▸ **Required tasks**:
**1)** From the forum post, retype the passage starting at "Notice the green" and ending at "work around this.".
**2)** Answer these questions using the forum post.
(a) What color is the burn data text beside the NavBall?
(b) What kind of background does KER have?
(c) To what point on the target does KER calculate distance?
**3)** Translate this sentence from the forum post into Spanish: "It is much easier to read KER text over clouds because KER has a transparent smoke background."

▸ **Excerpt provided**:
★ ★ ★ ★ ★

I have 2 useability requests:

Notice the green burn data text to the right of the NavBall is very difficult to read against the white clouds.  I have to move the camera a lot to work around this.

0fGlZOL.jpg

 

In this second shot, I have changed the camera angle so the green text from KER data (upper right) is now over the same bright white clouds.  It is much easier to read KER text over clouds because KER has a transparent smoke background.  This background decreases the whiteness of the clouds, which increase the contrast and legibility of the green text.  No camera angle gymnastics needed.

iJPyPLJ.jpg

 

1st request:  Please make a nifty transparent smoke background box around the Better Burn Time green text readout to fix the cloud contrast problem.

In the screenshots, note that I am using KER to give me a distance to target under the altimeter (top middle).  That piece of data is very helpful info when docking and doing maneuvers in the dark. It's kind of a waste of a whole KER box just to show that and KER distance has it's limitations.  The downfall of using KER for distance: it only calculates to the center of mass of the target (not too helpful for docking) and it always displays a distance to target (e.g. even Minmus when doing a transfer burn from 46 million km away).

★ ★ ★ ★ ★

▸ **Provided material**:

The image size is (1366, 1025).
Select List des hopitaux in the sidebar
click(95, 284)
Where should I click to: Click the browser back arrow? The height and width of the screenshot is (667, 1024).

★ ★ ★ ★ ★

▸ **Expected answers**:
**1)**
Notice the green burn data text to the right of the NavBall is very difficult to read against the white clouds.  I have to move the camera a lot to work around this.

**2)**
(a) Green.
(b) A transparent smoke background.
(c) The center of mass of the target.

**3)** Es mucho más fácil leer el texto de KER sobre las nubes porque KER tiene un fondo de humo transparente.